**Collected data**
--*--

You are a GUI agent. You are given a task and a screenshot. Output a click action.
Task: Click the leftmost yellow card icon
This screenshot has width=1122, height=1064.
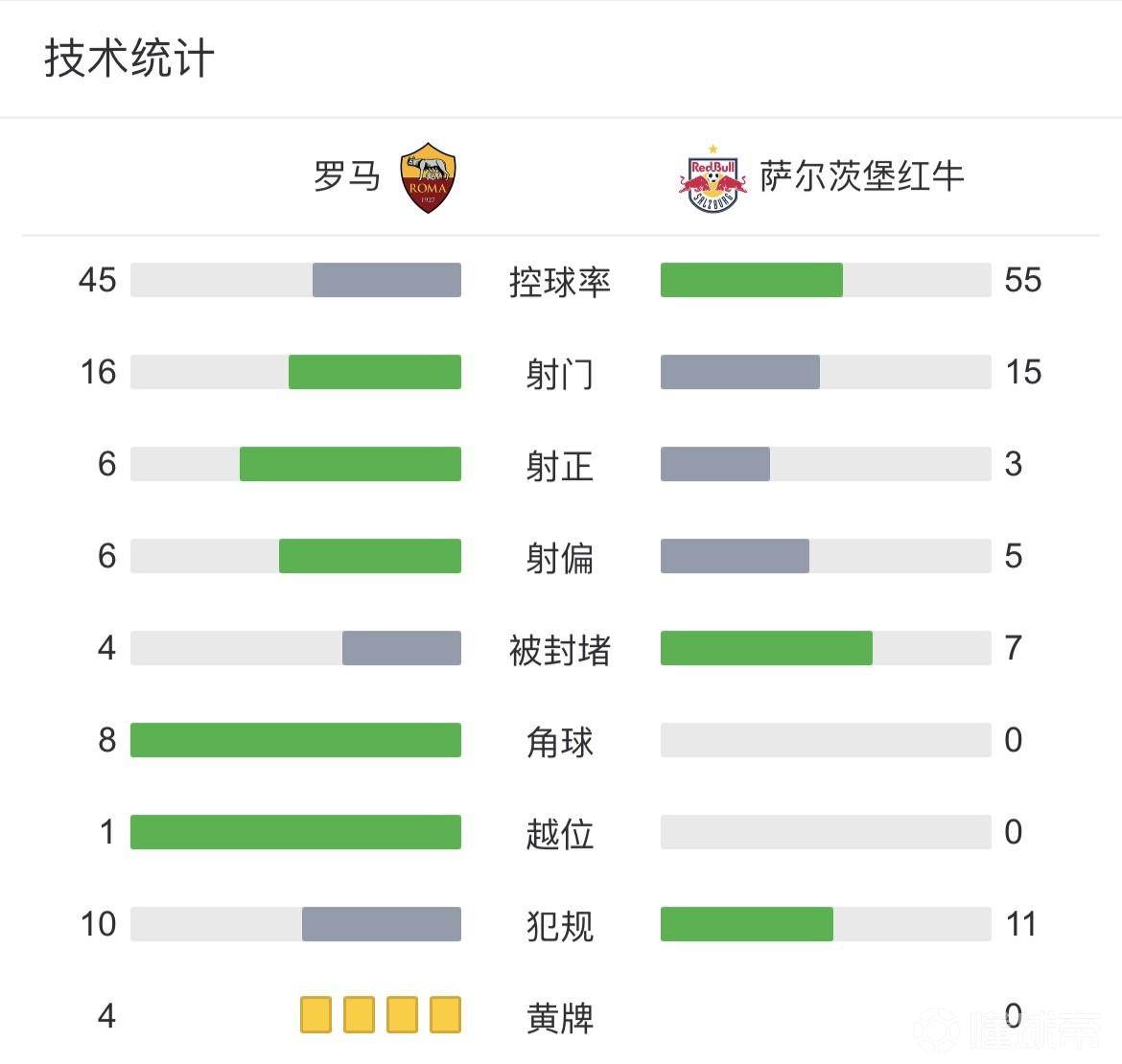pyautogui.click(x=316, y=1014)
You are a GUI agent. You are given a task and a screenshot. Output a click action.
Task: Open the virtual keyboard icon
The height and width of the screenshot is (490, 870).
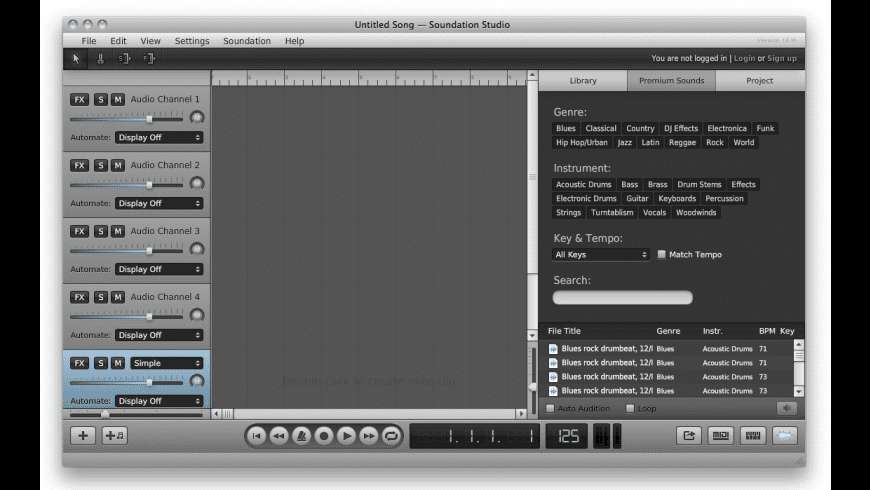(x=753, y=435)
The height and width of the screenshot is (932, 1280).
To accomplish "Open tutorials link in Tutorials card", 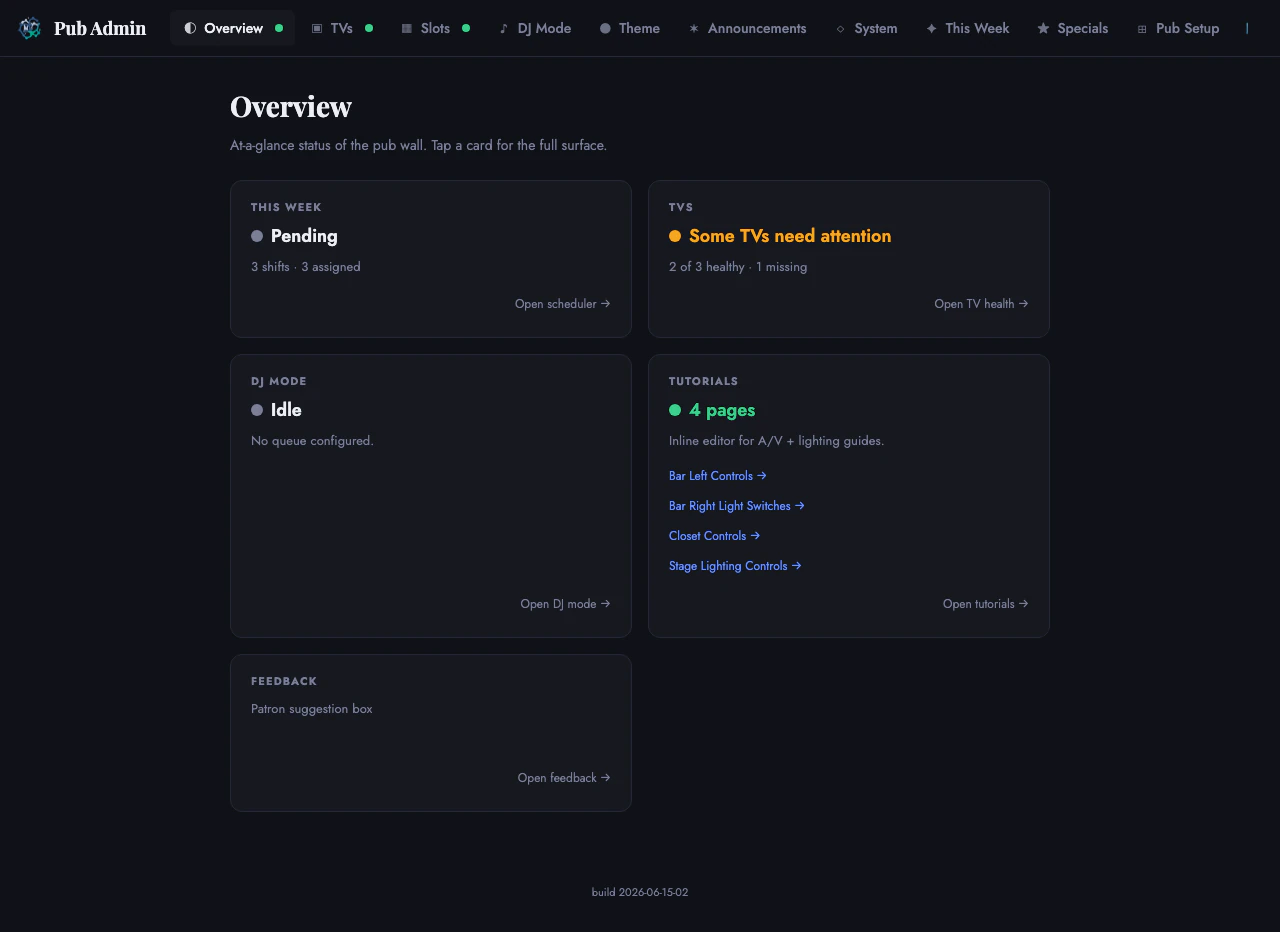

--*--

Reproduce the data from its first line through the line containing "(x=753, y=435)", inclusive, omitting the pictures.

You are a GUI agent. You are given a task and a screenshot. Output a click action.
Task: Click the leftmost yellow card icon
This screenshot has width=1122, height=1064.
pyautogui.click(x=316, y=1014)
You are a GUI agent. You are given a task and a screenshot. Output a click action.
Task: Open the virtual keyboard icon
The height and width of the screenshot is (490, 870).
(x=753, y=435)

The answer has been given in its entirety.